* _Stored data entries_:

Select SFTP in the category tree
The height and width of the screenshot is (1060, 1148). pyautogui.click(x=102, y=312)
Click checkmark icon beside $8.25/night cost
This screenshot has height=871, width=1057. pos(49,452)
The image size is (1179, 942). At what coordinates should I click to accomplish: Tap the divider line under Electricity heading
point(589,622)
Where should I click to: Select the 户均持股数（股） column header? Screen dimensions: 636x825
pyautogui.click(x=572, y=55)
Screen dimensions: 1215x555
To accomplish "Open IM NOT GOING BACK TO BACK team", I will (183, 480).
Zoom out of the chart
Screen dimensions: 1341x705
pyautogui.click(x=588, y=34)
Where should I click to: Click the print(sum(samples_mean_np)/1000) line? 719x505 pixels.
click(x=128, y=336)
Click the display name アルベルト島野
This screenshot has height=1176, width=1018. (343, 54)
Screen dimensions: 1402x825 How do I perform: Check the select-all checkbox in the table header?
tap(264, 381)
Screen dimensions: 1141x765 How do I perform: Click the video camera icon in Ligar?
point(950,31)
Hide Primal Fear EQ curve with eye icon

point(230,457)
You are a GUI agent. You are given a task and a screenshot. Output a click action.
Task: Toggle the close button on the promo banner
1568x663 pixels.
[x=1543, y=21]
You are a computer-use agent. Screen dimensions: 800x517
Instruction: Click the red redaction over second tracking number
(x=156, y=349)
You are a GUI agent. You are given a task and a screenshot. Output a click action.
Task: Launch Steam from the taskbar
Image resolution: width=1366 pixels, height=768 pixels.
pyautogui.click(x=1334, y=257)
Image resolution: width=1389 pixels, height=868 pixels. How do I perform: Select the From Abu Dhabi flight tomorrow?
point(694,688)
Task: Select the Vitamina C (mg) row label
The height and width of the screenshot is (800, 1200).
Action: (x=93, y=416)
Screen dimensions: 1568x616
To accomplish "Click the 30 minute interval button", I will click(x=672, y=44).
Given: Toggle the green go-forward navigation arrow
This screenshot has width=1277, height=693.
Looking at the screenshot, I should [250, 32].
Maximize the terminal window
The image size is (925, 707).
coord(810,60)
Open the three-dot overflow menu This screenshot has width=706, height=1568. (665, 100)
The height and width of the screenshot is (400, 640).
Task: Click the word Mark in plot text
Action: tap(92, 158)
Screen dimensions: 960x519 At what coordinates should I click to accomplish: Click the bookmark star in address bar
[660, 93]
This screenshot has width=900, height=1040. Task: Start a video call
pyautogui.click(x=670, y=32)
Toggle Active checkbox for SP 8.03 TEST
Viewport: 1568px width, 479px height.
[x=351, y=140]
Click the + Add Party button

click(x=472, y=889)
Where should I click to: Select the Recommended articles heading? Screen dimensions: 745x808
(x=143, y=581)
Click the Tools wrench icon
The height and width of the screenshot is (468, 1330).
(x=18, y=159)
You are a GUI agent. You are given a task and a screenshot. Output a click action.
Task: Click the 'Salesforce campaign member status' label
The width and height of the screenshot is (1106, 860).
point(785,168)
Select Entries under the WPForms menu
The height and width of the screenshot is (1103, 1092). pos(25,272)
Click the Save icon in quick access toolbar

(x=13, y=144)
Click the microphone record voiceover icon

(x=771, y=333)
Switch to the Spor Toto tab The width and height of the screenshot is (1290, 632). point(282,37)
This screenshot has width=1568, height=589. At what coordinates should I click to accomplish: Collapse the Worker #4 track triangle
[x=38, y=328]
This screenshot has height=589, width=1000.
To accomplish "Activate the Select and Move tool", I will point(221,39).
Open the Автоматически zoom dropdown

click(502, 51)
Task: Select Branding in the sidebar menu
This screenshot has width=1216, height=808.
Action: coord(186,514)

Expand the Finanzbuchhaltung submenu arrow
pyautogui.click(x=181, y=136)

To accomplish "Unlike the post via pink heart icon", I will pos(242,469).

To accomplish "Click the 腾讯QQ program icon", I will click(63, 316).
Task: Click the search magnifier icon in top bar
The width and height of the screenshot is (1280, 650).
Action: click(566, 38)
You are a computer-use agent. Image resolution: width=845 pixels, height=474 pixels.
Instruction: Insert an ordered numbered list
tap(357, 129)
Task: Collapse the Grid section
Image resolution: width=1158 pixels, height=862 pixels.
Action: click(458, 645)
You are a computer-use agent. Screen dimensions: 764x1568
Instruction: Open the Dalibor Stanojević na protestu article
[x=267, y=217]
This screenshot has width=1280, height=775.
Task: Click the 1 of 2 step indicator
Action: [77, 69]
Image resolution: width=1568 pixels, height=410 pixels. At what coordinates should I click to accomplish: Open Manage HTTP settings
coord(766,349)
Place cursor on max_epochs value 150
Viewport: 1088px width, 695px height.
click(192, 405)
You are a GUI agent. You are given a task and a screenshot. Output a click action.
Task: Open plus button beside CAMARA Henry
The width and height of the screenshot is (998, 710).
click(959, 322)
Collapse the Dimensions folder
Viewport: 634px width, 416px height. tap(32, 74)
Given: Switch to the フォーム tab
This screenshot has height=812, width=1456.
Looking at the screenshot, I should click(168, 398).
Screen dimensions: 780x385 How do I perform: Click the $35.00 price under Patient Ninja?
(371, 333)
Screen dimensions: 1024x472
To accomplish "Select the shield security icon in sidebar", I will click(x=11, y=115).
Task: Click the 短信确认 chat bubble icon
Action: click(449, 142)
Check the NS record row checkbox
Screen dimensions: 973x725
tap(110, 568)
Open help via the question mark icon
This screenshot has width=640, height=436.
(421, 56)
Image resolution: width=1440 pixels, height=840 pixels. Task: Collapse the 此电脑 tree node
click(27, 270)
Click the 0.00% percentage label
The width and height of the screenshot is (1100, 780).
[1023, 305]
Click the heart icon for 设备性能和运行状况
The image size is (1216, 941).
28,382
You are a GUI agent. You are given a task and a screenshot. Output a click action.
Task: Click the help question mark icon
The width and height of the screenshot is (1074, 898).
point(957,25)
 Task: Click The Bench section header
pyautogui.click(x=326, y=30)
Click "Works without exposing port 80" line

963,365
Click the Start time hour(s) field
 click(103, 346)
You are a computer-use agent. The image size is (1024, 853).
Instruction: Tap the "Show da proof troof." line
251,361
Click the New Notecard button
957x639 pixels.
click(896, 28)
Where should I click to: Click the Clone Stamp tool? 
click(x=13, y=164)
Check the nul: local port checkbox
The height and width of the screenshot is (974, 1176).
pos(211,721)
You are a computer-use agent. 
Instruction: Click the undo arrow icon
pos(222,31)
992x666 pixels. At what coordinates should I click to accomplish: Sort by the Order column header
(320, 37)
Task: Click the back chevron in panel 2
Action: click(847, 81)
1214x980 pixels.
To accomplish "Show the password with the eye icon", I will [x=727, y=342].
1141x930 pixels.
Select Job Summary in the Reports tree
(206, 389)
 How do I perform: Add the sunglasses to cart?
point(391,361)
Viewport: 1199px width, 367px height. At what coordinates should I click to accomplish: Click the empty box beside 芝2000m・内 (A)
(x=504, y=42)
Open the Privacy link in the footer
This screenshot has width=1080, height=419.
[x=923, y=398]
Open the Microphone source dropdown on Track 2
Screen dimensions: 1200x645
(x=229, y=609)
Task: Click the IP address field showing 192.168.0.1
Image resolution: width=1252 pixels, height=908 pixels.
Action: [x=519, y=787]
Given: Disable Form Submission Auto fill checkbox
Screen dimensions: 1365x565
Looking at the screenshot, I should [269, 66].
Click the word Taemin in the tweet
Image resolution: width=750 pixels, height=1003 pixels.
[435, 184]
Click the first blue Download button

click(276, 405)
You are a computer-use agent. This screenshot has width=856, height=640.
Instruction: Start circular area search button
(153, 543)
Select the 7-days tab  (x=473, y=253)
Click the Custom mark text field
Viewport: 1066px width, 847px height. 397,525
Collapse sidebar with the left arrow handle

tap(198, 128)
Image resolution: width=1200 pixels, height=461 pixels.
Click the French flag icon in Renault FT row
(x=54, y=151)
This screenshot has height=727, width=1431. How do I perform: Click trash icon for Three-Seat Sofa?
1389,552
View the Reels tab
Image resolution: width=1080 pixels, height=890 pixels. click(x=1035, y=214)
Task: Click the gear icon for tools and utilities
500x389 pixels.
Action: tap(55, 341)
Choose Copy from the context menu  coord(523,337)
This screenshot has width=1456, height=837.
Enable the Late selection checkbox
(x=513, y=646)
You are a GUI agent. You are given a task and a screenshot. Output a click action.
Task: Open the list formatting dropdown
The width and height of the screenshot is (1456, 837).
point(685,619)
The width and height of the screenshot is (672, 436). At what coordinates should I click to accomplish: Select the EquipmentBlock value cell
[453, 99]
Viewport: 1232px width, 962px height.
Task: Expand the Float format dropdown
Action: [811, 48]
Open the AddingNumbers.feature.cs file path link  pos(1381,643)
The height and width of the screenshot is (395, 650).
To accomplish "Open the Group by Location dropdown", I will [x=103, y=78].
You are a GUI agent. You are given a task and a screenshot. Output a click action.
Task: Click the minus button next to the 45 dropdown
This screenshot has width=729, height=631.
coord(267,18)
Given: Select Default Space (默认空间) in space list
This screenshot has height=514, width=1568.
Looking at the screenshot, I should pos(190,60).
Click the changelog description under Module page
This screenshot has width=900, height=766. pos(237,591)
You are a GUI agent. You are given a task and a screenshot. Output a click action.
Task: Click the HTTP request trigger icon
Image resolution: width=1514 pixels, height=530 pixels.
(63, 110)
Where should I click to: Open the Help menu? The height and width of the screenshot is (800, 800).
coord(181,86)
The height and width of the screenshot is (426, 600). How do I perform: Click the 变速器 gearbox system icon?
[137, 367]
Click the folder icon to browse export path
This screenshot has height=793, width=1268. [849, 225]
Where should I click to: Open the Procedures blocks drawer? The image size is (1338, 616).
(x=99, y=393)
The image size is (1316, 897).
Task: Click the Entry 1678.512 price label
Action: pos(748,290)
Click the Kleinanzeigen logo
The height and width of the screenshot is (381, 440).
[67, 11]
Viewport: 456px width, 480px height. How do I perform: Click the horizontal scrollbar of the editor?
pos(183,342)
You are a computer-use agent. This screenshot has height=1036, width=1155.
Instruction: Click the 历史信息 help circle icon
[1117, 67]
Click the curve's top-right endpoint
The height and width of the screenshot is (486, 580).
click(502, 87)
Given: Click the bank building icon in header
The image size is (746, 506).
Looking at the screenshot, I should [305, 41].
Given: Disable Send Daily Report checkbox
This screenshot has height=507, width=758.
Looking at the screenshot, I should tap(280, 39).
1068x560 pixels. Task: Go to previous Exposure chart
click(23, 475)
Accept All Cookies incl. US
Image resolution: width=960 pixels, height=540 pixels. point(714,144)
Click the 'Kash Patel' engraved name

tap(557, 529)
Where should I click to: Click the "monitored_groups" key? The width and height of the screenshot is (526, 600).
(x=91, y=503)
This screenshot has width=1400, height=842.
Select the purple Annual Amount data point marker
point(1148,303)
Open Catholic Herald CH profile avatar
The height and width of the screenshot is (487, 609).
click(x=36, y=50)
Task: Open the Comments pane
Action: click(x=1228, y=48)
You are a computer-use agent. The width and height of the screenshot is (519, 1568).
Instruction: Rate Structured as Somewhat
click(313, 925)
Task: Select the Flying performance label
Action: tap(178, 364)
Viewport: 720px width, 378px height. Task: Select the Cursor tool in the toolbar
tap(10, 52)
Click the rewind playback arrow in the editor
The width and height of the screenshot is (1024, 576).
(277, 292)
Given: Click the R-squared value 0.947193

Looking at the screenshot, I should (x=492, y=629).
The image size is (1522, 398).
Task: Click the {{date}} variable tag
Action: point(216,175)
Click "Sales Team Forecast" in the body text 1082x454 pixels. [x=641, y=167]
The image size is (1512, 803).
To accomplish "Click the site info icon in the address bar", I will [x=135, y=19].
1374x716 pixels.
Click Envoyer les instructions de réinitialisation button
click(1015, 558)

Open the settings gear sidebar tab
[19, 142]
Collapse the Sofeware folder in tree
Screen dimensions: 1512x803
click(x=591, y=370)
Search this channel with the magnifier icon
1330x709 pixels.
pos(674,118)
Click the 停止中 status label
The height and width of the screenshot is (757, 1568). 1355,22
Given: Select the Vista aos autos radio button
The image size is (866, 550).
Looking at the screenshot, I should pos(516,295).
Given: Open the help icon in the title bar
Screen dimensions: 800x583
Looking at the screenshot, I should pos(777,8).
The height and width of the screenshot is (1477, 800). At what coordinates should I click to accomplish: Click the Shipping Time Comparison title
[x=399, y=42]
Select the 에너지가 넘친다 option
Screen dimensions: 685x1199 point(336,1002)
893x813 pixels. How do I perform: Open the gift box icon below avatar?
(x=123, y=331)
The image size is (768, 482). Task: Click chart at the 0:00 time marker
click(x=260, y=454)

* _Exercise_:
Gather all lines from the records above in which "question" appears.

* _Solution for this problem_:
Open help via the question mark icon
Task: Click the help question mark icon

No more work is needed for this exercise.